Task brief: Lay out the lines from the line with "Go to home (187, 456)" to the line with "その他の印刷物 (279, 2354)" as a Markdown table with the columns Row and Line, numbering each row and omitting any blank lines.

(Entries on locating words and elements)
============================================================

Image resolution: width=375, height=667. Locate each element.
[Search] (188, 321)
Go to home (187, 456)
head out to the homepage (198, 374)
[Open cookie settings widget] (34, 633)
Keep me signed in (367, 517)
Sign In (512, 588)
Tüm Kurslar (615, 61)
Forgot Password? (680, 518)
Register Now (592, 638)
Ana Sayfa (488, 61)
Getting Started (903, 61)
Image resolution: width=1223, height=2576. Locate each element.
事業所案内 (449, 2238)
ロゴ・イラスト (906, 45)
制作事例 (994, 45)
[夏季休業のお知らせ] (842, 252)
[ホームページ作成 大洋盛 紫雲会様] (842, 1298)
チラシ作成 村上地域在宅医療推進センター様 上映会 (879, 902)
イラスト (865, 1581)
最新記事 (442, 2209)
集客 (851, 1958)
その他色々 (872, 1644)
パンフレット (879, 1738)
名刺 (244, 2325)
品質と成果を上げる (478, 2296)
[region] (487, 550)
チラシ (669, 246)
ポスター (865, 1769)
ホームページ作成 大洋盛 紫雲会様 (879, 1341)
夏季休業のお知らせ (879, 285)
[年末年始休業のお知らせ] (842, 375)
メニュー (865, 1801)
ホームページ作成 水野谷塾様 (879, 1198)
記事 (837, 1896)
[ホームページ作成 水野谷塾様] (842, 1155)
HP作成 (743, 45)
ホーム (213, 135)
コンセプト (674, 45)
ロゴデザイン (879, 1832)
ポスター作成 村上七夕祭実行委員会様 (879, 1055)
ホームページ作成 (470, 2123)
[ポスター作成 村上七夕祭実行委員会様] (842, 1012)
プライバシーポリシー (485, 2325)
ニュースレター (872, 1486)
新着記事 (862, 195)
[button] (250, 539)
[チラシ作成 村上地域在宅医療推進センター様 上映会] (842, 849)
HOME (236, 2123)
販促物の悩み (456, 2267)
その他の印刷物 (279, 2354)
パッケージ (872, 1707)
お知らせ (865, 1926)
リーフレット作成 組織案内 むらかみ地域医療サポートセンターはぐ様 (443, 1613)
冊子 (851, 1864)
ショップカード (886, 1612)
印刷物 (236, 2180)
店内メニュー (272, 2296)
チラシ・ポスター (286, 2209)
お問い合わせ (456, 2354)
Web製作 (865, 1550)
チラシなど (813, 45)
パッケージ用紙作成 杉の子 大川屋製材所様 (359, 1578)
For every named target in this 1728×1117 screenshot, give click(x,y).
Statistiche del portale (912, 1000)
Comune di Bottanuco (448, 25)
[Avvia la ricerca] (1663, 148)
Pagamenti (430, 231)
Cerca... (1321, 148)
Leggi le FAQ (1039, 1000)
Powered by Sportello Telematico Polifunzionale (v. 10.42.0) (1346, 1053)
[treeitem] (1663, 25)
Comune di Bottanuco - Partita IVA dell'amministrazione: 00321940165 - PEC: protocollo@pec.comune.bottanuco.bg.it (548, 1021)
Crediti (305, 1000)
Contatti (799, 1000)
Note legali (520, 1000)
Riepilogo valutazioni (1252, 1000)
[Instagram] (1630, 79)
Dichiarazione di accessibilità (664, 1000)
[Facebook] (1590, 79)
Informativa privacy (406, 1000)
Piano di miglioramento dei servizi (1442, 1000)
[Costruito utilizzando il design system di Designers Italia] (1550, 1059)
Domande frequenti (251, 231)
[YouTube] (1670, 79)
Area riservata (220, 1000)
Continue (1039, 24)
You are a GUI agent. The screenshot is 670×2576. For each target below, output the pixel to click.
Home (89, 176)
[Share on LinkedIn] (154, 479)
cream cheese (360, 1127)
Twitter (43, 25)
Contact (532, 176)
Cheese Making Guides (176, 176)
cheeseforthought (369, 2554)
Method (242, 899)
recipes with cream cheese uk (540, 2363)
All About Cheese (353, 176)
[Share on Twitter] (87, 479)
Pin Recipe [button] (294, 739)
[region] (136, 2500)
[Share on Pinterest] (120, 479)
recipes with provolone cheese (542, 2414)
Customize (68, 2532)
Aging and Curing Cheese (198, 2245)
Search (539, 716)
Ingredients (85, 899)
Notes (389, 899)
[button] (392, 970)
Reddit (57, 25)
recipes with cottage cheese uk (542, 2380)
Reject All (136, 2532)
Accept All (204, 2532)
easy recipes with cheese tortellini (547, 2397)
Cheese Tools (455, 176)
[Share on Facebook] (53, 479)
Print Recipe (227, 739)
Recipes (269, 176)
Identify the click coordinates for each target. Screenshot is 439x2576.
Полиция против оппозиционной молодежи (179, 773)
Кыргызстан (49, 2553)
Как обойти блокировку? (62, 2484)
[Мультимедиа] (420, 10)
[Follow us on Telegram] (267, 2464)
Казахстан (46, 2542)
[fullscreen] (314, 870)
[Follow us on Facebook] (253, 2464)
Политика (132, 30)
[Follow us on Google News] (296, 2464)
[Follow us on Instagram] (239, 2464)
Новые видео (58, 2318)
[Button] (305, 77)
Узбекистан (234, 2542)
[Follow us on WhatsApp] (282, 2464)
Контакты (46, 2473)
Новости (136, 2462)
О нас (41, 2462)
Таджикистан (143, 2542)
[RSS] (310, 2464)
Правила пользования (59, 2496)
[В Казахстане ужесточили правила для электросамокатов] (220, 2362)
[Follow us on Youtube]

============================================================

Result:
| Row | Line |
|---|---|
| 1 | Go to home (187, 456) |
| 2 | head out to the homepage (198, 374) |
| 3 | [Open cookie settings widget] (34, 633) |
| 4 | Keep me signed in (367, 517) |
| 5 | Sign In (512, 588) |
| 6 | Tüm Kurslar (615, 61) |
| 7 | Forgot Password? (680, 518) |
| 8 | Register Now (592, 638) |
| 9 | Ana Sayfa (488, 61) |
| 10 | Getting Started (903, 61) |
| 11 | Image resolution: width=1223, height=2576. Locate each element. |
| 12 | 事業所案内 (449, 2238) |
| 13 | ロゴ・イラスト (906, 45) |
| 14 | 制作事例 (994, 45) |
| 15 | [夏季休業のお知らせ] (842, 252) |
| 16 | [ホームページ作成 大洋盛 紫雲会様] (842, 1298) |
| 17 | チラシ作成 村上地域在宅医療推進センター様 上映会 (879, 902) |
| 18 | イラスト (865, 1581) |
| 19 | 最新記事 (442, 2209) |
| 20 | 集客 (851, 1958) |
| 21 | その他色々 (872, 1644) |
| 22 | パンフレット (879, 1738) |
| 23 | 名刺 (244, 2325) |
| 24 | 品質と成果を上げる (478, 2296) |
| 25 | [region] (487, 550) |
| 26 | チラシ (669, 246) |
| 27 | ポスター (865, 1769) |
| 28 | ホームページ作成 大洋盛 紫雲会様 (879, 1341) |
| 29 | 夏季休業のお知らせ (879, 285) |
| 30 | [年末年始休業のお知らせ] (842, 375) |
| 31 | メニュー (865, 1801) |
| 32 | ホームページ作成 水野谷塾様 (879, 1198) |
| 33 | 記事 (837, 1896) |
| 34 | [ホームページ作成 水野谷塾様] (842, 1155) |
| 35 | HP作成 (743, 45) |
| 36 | ホーム (213, 135) |
| 37 | コンセプト (674, 45) |
| 38 | ロゴデザイン (879, 1832) |
| 39 | ポスター作成 村上七夕祭実行委員会様 (879, 1055) |
| 40 | ホームページ作成 (470, 2123) |
| 41 | [ポスター作成 村上七夕祭実行委員会様] (842, 1012) |
| 42 | プライバシーポリシー (485, 2325) |
| 43 | ニュースレター (872, 1486) |
| 44 | 新着記事 (862, 195) |
| 45 | [button] (250, 539) |
| 46 | [チラシ作成 村上地域在宅医療推進センター様 上映会] (842, 849) |
| 47 | HOME (236, 2123) |
| 48 | 販促物の悩み (456, 2267) |
| 49 | その他の印刷物 (279, 2354) |